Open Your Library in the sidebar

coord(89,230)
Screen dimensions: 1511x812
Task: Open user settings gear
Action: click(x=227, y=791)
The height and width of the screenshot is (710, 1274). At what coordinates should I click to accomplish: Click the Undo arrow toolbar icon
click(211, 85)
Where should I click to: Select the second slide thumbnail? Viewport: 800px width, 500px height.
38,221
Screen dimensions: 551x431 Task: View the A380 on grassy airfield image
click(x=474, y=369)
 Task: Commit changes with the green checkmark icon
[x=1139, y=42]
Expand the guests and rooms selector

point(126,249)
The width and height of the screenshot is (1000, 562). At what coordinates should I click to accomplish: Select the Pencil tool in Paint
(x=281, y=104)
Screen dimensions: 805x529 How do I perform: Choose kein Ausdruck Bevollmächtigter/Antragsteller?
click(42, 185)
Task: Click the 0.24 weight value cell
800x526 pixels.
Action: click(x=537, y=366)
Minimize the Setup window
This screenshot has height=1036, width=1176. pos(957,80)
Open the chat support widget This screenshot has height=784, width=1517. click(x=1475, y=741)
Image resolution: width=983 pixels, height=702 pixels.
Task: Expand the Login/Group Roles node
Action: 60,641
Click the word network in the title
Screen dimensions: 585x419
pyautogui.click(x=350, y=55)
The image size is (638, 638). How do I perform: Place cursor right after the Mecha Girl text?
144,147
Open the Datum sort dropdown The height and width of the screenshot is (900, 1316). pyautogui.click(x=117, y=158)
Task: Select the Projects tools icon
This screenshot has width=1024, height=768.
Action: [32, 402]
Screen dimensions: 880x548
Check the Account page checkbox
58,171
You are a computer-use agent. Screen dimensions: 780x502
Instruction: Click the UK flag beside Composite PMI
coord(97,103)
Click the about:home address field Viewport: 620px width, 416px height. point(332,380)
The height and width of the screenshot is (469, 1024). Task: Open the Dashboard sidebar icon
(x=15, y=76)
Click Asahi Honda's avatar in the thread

▬▬▬

### DO THIS
Write out every one of the lines above again, character for character, with nothing changed.

### CORRECT RESULT
Open Your Library in the sidebar

coord(89,230)
Screen dimensions: 1511x812
Task: Open user settings gear
Action: click(x=227, y=791)
The height and width of the screenshot is (710, 1274). At what coordinates should I click to accomplish: Click the Undo arrow toolbar icon
click(211, 85)
Where should I click to: Select the second slide thumbnail? Viewport: 800px width, 500px height.
38,221
Screen dimensions: 551x431 Task: View the A380 on grassy airfield image
click(x=474, y=369)
 Task: Commit changes with the green checkmark icon
[x=1139, y=42]
Expand the guests and rooms selector

point(126,249)
The width and height of the screenshot is (1000, 562). At what coordinates should I click to accomplish: Select the Pencil tool in Paint
(x=281, y=104)
Screen dimensions: 805x529 How do I perform: Choose kein Ausdruck Bevollmächtigter/Antragsteller?
click(42, 185)
Task: Click the 0.24 weight value cell
800x526 pixels.
Action: click(x=537, y=366)
Minimize the Setup window
This screenshot has height=1036, width=1176. pos(957,80)
Open the chat support widget This screenshot has height=784, width=1517. click(x=1475, y=741)
Image resolution: width=983 pixels, height=702 pixels.
Task: Expand the Login/Group Roles node
Action: 60,641
Click the word network in the title
Screen dimensions: 585x419
pyautogui.click(x=350, y=55)
The image size is (638, 638). How do I perform: Place cursor right after the Mecha Girl text?
144,147
Open the Datum sort dropdown The height and width of the screenshot is (900, 1316). pyautogui.click(x=117, y=158)
Task: Select the Projects tools icon
This screenshot has width=1024, height=768.
Action: [32, 402]
Screen dimensions: 880x548
Check the Account page checkbox
58,171
You are a computer-use agent. Screen dimensions: 780x502
Instruction: Click the UK flag beside Composite PMI
coord(97,103)
Click the about:home address field Viewport: 620px width, 416px height. point(332,380)
The height and width of the screenshot is (469, 1024). Task: Open the Dashboard sidebar icon
(x=15, y=76)
Click Asahi Honda's avatar in the thread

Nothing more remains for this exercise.